[start of EXERCISE INPUTS]

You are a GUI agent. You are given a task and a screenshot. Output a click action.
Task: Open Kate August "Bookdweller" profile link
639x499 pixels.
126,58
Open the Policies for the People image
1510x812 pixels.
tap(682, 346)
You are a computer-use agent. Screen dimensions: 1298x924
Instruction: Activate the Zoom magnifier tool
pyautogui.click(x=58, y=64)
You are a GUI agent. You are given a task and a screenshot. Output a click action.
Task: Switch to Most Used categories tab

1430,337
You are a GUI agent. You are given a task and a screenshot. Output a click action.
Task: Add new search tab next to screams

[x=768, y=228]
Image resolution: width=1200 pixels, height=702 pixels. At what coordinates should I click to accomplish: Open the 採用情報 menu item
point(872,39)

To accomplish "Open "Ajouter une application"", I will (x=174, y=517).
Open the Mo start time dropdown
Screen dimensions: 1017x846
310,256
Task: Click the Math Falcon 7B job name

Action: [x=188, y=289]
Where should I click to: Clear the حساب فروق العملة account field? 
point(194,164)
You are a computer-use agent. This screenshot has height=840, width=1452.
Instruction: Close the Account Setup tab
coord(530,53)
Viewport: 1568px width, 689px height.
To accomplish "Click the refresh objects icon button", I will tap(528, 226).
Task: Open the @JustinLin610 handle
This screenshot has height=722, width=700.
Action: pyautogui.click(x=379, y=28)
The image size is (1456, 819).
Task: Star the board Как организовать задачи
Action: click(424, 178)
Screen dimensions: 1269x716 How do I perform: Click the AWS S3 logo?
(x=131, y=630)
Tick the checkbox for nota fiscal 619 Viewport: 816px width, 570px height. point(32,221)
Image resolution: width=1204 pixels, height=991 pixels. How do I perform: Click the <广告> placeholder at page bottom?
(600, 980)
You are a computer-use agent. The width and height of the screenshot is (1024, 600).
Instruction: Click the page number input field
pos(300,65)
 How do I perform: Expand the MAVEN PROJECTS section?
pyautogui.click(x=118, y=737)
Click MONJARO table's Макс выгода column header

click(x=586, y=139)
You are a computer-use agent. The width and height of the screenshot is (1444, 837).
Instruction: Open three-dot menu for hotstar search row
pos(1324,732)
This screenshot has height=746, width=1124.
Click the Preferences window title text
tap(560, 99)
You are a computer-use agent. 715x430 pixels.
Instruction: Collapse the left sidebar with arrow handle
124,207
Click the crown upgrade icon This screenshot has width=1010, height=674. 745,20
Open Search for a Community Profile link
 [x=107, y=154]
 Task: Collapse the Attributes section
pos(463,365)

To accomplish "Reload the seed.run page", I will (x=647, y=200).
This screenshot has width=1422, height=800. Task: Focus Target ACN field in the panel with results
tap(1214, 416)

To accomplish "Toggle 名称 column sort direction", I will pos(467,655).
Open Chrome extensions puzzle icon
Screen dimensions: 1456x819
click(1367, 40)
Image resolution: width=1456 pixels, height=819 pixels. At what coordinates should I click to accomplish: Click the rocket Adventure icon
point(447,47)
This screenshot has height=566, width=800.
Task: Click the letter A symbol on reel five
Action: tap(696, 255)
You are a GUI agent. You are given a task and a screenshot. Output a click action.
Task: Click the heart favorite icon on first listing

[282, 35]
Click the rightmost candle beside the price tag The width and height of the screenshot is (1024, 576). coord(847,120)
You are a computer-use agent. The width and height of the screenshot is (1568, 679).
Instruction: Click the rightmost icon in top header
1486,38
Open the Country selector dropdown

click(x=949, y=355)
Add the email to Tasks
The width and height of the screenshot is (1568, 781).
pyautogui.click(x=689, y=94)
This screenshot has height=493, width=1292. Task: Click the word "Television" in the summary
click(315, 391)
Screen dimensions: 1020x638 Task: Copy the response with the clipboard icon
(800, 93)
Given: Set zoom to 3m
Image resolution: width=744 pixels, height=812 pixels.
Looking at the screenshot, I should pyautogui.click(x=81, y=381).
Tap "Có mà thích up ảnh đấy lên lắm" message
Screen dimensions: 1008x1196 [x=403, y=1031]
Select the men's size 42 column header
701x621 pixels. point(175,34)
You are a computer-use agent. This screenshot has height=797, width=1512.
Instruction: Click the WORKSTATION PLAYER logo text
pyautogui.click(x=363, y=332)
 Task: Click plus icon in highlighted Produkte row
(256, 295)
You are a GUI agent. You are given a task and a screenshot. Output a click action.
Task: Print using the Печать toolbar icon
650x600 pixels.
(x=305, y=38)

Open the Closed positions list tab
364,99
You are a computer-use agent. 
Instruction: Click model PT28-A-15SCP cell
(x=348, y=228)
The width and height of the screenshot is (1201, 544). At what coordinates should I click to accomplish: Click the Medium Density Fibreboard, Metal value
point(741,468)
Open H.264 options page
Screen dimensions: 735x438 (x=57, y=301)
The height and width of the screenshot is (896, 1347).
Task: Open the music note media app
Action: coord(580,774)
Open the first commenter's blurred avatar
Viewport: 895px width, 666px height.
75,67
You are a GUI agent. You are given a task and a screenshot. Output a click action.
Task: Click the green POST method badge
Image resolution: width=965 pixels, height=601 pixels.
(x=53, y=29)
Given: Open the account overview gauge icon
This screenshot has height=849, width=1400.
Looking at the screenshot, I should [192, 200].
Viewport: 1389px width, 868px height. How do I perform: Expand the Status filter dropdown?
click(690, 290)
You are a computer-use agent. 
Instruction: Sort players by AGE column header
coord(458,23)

[end of EXERCISE INPUTS]

» WRITTEN TASK:
Revise the records above by changing every "Instruction" to "Directive" and keeping everything else the same.

» SOLUTION:
You are a GUI agent. You are given a task and a screenshot. Output a click action.
Task: Open Kate August "Bookdweller" profile link
639x499 pixels.
126,58
Open the Policies for the People image
1510x812 pixels.
tap(682, 346)
You are a computer-use agent. Screen dimensions: 1298x924
Directive: Activate the Zoom magnifier tool
pyautogui.click(x=58, y=64)
You are a GUI agent. You are given a task and a screenshot. Output a click action.
Task: Switch to Most Used categories tab

1430,337
You are a GUI agent. You are given a task and a screenshot. Output a click action.
Task: Add new search tab next to screams

[x=768, y=228]
Image resolution: width=1200 pixels, height=702 pixels. At what coordinates should I click to accomplish: Open the 採用情報 menu item
point(872,39)

To accomplish "Open "Ajouter une application"", I will (x=174, y=517).
Open the Mo start time dropdown
Screen dimensions: 1017x846
310,256
Task: Click the Math Falcon 7B job name

Action: [x=188, y=289]
Where should I click to: Clear the حساب فروق العملة account field? 
point(194,164)
You are a computer-use agent. This screenshot has height=840, width=1452.
Directive: Close the Account Setup tab
coord(530,53)
Viewport: 1568px width, 689px height.
To accomplish "Click the refresh objects icon button", I will tap(528, 226).
Task: Open the @JustinLin610 handle
This screenshot has height=722, width=700.
Action: pyautogui.click(x=379, y=28)
The image size is (1456, 819).
Task: Star the board Как организовать задачи
Action: click(424, 178)
Screen dimensions: 1269x716 How do I perform: Click the AWS S3 logo?
(x=131, y=630)
Tick the checkbox for nota fiscal 619 Viewport: 816px width, 570px height. point(32,221)
Image resolution: width=1204 pixels, height=991 pixels. How do I perform: Click the <广告> placeholder at page bottom?
(600, 980)
You are a computer-use agent. The width and height of the screenshot is (1024, 600).
Directive: Click the page number input field
pos(300,65)
 How do I perform: Expand the MAVEN PROJECTS section?
pyautogui.click(x=118, y=737)
Click MONJARO table's Макс выгода column header

click(x=586, y=139)
You are a computer-use agent. The width and height of the screenshot is (1444, 837).
Directive: Open three-dot menu for hotstar search row
pos(1324,732)
This screenshot has height=746, width=1124.
Click the Preferences window title text
tap(560, 99)
You are a computer-use agent. 715x430 pixels.
Directive: Collapse the left sidebar with arrow handle
124,207
Click the crown upgrade icon This screenshot has width=1010, height=674. 745,20
Open Search for a Community Profile link
 [x=107, y=154]
 Task: Collapse the Attributes section
pos(463,365)

To accomplish "Reload the seed.run page", I will (x=647, y=200).
This screenshot has width=1422, height=800. Task: Focus Target ACN field in the panel with results
tap(1214, 416)

To accomplish "Toggle 名称 column sort direction", I will pos(467,655).
Open Chrome extensions puzzle icon
Screen dimensions: 1456x819
click(1367, 40)
Image resolution: width=1456 pixels, height=819 pixels. At what coordinates should I click to accomplish: Click the rocket Adventure icon
point(447,47)
This screenshot has height=566, width=800.
Task: Click the letter A symbol on reel five
Action: tap(696, 255)
You are a GUI agent. You are given a task and a screenshot. Output a click action.
Task: Click the heart favorite icon on first listing

[282, 35]
Click the rightmost candle beside the price tag The width and height of the screenshot is (1024, 576). coord(847,120)
You are a computer-use agent. The width and height of the screenshot is (1568, 679).
Directive: Click the rightmost icon in top header
1486,38
Open the Country selector dropdown

click(x=949, y=355)
Add the email to Tasks
The width and height of the screenshot is (1568, 781).
pyautogui.click(x=689, y=94)
This screenshot has height=493, width=1292. Task: Click the word "Television" in the summary
click(315, 391)
Screen dimensions: 1020x638 Task: Copy the response with the clipboard icon
(800, 93)
Given: Set zoom to 3m
Image resolution: width=744 pixels, height=812 pixels.
Looking at the screenshot, I should pyautogui.click(x=81, y=381).
Tap "Có mà thích up ảnh đấy lên lắm" message
Screen dimensions: 1008x1196 [x=403, y=1031]
Select the men's size 42 column header
701x621 pixels. point(175,34)
You are a computer-use agent. This screenshot has height=797, width=1512.
Directive: Click the WORKSTATION PLAYER logo text
pyautogui.click(x=363, y=332)
 Task: Click plus icon in highlighted Produkte row
(256, 295)
You are a GUI agent. You are given a task and a screenshot. Output a click action.
Task: Print using the Печать toolbar icon
650x600 pixels.
(x=305, y=38)

Open the Closed positions list tab
364,99
You are a computer-use agent. 
Directive: Click model PT28-A-15SCP cell
(x=348, y=228)
The width and height of the screenshot is (1201, 544). At what coordinates should I click to accomplish: Click the Medium Density Fibreboard, Metal value
point(741,468)
Open H.264 options page
Screen dimensions: 735x438 (x=57, y=301)
The height and width of the screenshot is (896, 1347).
Task: Open the music note media app
Action: coord(580,774)
Open the first commenter's blurred avatar
Viewport: 895px width, 666px height.
75,67
You are a GUI agent. You are given a task and a screenshot. Output a click action.
Task: Click the green POST method badge
Image resolution: width=965 pixels, height=601 pixels.
(x=53, y=29)
Given: Open the account overview gauge icon
This screenshot has height=849, width=1400.
Looking at the screenshot, I should [192, 200].
Viewport: 1389px width, 868px height. How do I perform: Expand the Status filter dropdown?
click(690, 290)
You are a computer-use agent. 
Directive: Sort players by AGE column header
coord(458,23)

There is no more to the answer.